De Atenas (o más precisamente, del puerto del Pireo) partimos a Creta, una isla vinculada a mis ensoñaciones de niño lector y, sobre todo, a la vida de un escritor que me había impresionado: Nikos Kazantzakis. Para el efecto, había llevado conmigo la versión inglesa de su autobiografía: Carta al Greco, que devoré durante la semana que estuvimos allí.
Heraklion, la capital y ciudad natal del escritor, nos decepcionó. Sucia, grasienta, caótica, me recordó Minatitlán y el centro de Acapulco. Sin pensarlo más, decidimos dejarla y tomar un camión para Rethymnon, un pueblecito que –a la vista de un folleto- ofrecía buenas playas. En la prisa por alejarnos, se nos olvidó que cerca de Heraklion estaba Knossos, y nos perdimos de ver las mejores ruinas de la cultura minoica.
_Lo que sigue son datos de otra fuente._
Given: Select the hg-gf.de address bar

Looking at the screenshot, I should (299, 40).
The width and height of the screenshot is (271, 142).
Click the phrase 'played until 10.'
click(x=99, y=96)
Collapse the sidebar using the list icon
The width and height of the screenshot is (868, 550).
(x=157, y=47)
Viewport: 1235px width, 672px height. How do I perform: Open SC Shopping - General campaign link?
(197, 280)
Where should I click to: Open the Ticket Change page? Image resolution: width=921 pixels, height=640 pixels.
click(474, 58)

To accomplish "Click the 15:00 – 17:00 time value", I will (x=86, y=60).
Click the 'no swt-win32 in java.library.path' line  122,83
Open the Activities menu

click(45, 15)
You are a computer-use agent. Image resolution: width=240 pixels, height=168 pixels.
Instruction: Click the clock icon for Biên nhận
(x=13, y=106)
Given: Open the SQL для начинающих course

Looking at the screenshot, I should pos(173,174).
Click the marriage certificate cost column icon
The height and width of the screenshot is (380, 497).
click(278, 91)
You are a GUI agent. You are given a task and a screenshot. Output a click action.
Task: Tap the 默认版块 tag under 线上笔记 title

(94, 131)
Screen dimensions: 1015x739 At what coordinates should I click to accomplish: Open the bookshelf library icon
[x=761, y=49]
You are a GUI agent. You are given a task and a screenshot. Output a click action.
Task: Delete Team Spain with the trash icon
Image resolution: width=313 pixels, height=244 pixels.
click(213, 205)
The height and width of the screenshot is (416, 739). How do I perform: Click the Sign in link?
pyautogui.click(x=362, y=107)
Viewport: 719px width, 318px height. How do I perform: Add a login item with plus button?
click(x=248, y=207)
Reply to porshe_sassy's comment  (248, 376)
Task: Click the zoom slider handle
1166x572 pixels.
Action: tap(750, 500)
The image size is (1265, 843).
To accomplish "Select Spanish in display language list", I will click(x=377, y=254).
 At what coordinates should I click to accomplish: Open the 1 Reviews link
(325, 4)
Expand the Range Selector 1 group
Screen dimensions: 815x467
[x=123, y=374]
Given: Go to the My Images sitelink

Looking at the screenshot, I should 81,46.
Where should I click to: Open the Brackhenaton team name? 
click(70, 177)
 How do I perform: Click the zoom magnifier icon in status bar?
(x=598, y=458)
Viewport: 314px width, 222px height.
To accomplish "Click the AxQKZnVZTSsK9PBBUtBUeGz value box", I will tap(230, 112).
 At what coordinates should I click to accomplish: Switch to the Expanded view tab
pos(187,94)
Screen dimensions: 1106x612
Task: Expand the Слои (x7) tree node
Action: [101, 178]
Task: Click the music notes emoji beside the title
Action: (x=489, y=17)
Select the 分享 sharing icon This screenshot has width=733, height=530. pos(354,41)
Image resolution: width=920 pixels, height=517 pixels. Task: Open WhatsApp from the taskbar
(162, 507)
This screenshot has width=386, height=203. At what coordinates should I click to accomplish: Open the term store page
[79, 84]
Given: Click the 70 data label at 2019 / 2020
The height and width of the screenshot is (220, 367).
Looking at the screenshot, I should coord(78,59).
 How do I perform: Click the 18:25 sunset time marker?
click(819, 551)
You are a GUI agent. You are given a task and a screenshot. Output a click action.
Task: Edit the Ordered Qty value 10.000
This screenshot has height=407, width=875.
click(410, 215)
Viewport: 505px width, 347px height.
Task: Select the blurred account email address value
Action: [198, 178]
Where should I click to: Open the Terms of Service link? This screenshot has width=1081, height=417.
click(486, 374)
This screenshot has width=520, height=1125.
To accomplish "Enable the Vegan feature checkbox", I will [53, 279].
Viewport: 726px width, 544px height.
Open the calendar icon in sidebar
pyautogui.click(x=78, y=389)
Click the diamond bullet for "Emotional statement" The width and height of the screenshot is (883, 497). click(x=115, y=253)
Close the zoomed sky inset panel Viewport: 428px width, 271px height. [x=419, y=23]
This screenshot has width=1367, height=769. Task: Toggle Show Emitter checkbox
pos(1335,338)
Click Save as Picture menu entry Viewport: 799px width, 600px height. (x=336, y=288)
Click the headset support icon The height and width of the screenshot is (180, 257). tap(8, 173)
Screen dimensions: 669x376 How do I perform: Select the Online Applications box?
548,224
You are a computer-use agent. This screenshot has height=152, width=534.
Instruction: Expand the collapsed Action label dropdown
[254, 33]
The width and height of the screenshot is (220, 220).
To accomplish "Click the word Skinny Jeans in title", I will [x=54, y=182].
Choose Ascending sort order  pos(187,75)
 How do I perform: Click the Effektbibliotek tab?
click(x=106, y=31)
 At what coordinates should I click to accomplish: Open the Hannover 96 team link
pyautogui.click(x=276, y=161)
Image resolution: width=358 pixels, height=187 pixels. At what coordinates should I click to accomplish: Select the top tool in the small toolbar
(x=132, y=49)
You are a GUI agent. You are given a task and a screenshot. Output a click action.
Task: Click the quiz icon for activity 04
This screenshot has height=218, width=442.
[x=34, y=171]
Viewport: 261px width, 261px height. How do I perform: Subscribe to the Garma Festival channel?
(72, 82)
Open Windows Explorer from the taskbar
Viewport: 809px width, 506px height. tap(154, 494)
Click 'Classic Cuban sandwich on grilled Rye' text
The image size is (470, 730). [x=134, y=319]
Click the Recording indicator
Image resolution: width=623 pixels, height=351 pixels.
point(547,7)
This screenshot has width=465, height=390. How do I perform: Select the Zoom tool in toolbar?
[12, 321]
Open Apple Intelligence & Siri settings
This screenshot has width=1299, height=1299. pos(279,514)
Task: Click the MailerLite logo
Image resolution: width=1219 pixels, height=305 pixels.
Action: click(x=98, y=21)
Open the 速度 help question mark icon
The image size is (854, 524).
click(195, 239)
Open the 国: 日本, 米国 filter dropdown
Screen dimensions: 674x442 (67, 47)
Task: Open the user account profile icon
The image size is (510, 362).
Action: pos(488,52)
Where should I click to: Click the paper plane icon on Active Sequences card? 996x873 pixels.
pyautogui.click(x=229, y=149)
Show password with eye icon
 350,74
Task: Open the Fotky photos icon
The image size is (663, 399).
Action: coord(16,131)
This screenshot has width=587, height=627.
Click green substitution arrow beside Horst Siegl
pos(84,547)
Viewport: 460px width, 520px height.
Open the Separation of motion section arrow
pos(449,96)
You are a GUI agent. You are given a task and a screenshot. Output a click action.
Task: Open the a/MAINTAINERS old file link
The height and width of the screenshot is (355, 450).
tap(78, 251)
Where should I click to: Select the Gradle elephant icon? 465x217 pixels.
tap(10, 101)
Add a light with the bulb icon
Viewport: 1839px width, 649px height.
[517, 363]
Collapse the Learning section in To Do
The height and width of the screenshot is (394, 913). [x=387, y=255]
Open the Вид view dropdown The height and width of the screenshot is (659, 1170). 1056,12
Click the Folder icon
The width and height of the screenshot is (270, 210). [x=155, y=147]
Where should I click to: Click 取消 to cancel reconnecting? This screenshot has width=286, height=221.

El viaje a Rethymnon, en camión de ruta, fue entre montañas y música típica. La orografía, el clima, el bamboleo de los pasajeros y de los colguijos a un lado del chofer, el volumen y la alegría de la música me creaban un calorcito en el espíritu: me hacían sentirme de nuevo en México.
Rethymnon tendría entonces unos diez mil habitantes. Era un pueblo tranquilo: un viejo puerto de calles estrechas, escaleras de piedras, restos de una muralla, un castillo guardián y una hermosa playa de arena, que teníamos casi para nosotros solos.
En aquellos años estaban de moda libros tipo “Europa con 5 y 10 dólares al día”. Un ahorro así exigía sacrificios a los que sólo un estoico estaría dispuesto, pero en Rethymnon pudimos pasarla muy bien, gastando menos de 10 dólares diarios entre los dos. Nos alojamos en un hotelito modesto, como a tres cuadras de la playa. De ahí caminábamos y desayunábamos en una palapa, y cotorreábamos en inglés con meseros y marineros. Media sandía cada uno. Nos pasábamos medio día asoleándonos, leyendo y nadando. Luego comíamos una enorme ensalada griega cada uno, con su respectiva chela bien fría, y nos íbamos a pasear por el pueblo. Al castillo, a la mezquita, a la bahía.
Descubrí a Kazantzakis en tiempos de la Librería Leibnitz. Cristo de Nuevo Crucificado era un intento por recuperar a Jesús de las garras de la Iglesia (ortodoxa en el caso del escritor). Me imaginé que la historia de Manolios –el pescador que la hace de Cristo en una representación del pueblo, y que termina linchado a instancias del sacerdote- perfectamente podía haber sido en Rethymnon.

Carta al Greco era una visión de la vida “con ojo cretense”. La búsqueda del gozo, pero no de la esperanza. Hay un par de momentos clave que recuerdo de ese libro: el niño que responde con silogismos intachables y deshace el dogma del maestro-sacerdote; el escritor que va al Monte Athos y hace un ascenso (otra vez esa imagen): trepa afanosamente. Llega y entiende que “Dios está sentado en la cima del hambre, la sed y el sufrimiento”, por lo que el hombre no debe hacer “un paraíso imaginario de ingenuidad y cobardía para cubrir el abismo”. Dios existe, pero no es un ser distinto, no es un ente trascendente: es una fuerza presente en todas las cosas y en todos los seres.
Jesús, Lenin, Buda y Ulises son las cuatro figuras que, en distintas etapas, pasan y pesan en la vida de Kazantzakis. En su recorrido –porque, como el Quijote, prefiere el camino a la posada-.La vida, un trayecto para llegar al lugar en donde sin miedo, sin esperanza, se es libre.
Hacia el final de nuestra estancia, se llevó a cabo en los jardines municipales del pueblo el Festival del Vino. Ya Luis Foncerrada nos había hablado de ellos. Llegas y te venden un vaso o una garrafa: con ella te sirves todo el vino que quieres. Los utensilios tenían hermosos decorados con referencias a la Grecia antigua. El vino era dulce como la noche, como la música y como las risas de todos. Bebimos lo suficiente como para que los vasos se nos cayeran dos veces, pero no terminamos lo suficientemente ebrios como para no llevarnos, con mucho cuidado, la garrafa intacta.